BRIEF. Could you reproduce, from the records below, everything from the line with "Termine (205, 285)" down to the line with "Lozelach aus dem", keeping both of those lines and changing nothing?

-=-=-

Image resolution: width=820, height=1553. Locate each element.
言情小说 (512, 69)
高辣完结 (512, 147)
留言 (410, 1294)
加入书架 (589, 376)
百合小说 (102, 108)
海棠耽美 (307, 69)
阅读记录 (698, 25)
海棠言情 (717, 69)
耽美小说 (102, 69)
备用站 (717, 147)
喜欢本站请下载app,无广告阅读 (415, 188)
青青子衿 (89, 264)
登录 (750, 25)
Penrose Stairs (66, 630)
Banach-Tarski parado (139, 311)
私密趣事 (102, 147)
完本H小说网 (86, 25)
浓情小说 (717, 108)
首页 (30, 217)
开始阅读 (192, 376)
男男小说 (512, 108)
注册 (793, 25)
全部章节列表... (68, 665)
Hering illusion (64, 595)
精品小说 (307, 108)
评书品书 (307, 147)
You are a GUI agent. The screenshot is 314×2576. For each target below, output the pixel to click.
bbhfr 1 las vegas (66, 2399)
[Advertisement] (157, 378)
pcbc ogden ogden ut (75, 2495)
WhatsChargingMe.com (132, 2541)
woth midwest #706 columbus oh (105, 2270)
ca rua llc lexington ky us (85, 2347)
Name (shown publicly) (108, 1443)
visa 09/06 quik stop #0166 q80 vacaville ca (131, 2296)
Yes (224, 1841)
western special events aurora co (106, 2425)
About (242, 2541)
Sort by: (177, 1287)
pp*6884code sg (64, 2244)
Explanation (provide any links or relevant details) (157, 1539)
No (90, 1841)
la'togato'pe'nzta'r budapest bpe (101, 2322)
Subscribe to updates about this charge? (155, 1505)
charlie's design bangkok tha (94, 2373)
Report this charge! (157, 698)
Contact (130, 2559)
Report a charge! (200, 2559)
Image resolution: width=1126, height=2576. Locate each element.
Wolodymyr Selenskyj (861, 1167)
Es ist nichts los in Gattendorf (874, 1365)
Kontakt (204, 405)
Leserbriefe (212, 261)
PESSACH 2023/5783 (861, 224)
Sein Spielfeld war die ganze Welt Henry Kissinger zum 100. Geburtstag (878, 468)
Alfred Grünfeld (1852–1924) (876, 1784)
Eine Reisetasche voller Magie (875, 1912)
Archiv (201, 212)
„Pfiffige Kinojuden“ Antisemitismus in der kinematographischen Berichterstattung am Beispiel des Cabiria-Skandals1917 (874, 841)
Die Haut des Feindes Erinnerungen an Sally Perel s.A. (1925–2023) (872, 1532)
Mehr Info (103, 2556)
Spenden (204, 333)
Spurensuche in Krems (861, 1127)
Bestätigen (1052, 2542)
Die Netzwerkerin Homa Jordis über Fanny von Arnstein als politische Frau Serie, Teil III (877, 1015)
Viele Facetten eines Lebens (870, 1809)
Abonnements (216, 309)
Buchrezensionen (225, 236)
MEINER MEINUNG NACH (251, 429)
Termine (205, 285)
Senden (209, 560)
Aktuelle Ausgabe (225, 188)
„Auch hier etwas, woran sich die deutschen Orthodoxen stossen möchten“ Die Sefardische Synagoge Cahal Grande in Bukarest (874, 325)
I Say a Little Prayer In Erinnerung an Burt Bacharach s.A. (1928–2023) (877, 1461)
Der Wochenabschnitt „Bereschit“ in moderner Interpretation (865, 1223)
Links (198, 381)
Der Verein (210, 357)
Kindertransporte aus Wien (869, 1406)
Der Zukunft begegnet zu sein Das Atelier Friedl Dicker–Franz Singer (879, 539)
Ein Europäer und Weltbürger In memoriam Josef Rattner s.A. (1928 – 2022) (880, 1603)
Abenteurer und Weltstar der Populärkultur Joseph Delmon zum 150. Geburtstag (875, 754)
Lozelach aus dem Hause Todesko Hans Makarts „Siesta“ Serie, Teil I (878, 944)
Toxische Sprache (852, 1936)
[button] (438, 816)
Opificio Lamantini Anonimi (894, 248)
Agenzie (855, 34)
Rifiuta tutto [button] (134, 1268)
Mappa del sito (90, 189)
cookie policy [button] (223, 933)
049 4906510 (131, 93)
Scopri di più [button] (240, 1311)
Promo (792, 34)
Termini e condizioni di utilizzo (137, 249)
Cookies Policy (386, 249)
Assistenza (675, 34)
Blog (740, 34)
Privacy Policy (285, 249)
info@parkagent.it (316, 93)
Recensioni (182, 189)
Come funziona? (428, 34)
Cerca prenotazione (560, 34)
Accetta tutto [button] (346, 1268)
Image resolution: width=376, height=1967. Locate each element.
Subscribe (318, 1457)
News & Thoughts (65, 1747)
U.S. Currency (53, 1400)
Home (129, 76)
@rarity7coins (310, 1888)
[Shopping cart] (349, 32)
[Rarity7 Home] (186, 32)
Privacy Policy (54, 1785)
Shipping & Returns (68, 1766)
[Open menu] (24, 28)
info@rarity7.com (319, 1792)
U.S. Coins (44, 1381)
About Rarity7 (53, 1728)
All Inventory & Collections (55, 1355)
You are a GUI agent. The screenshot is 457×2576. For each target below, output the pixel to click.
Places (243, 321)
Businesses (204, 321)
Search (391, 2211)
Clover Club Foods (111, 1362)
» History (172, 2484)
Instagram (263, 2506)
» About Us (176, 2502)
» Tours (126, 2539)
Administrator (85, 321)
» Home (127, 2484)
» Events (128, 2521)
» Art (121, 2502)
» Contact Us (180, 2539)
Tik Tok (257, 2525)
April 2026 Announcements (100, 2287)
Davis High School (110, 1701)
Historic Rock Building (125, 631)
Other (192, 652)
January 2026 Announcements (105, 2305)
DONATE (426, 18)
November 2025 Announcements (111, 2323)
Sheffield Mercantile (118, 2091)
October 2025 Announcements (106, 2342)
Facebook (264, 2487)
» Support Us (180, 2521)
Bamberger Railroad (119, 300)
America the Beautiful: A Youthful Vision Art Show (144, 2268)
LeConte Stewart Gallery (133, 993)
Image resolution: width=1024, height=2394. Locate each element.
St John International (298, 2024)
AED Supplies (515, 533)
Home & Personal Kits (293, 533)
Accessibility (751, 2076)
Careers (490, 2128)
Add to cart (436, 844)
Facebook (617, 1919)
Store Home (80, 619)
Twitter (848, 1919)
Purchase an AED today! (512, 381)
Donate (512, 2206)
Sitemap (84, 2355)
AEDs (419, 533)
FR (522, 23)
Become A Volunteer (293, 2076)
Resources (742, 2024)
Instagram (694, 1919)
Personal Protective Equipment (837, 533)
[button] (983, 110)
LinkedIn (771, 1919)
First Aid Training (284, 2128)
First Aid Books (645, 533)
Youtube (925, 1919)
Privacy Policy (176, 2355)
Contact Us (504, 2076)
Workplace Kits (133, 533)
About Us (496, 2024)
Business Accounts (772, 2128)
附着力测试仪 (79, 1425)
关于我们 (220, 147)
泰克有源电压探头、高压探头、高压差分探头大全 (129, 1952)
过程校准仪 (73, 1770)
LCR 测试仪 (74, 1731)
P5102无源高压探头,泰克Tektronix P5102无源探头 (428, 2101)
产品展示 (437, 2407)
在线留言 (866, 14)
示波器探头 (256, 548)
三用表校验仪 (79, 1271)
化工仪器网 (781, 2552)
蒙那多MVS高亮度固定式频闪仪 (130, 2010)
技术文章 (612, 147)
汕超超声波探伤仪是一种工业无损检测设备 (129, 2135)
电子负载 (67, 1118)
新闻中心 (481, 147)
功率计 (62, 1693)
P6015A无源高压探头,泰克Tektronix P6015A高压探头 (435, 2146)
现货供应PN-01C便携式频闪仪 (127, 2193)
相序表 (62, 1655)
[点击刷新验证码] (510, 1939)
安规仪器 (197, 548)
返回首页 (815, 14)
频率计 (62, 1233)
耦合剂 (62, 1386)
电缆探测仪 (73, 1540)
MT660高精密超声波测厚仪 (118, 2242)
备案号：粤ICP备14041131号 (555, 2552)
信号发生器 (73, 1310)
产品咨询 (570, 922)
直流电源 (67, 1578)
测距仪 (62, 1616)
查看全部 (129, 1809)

-=-=-

ANSWER.
Termine (205, 285)
Senden (209, 560)
Aktuelle Ausgabe (225, 188)
„Auch hier etwas, woran sich die deutschen Orthodoxen stossen möchten“ Die Sefardische Synagoge Cahal Grande in Bukarest (874, 325)
I Say a Little Prayer In Erinnerung an Burt Bacharach s.A. (1928–2023) (877, 1461)
Der Wochenabschnitt „Bereschit“ in moderner Interpretation (865, 1223)
Links (198, 381)
Der Verein (210, 357)
Kindertransporte aus Wien (869, 1406)
Der Zukunft begegnet zu sein Das Atelier Friedl Dicker–Franz Singer (879, 539)
Ein Europäer und Weltbürger In memoriam Josef Rattner s.A. (1928 – 2022) (880, 1603)
Abenteurer und Weltstar der Populärkultur Joseph Delmon zum 150. Geburtstag (875, 754)
Lozelach aus dem Hause Todesko Hans Makarts „Siesta“ Serie, Teil I (878, 944)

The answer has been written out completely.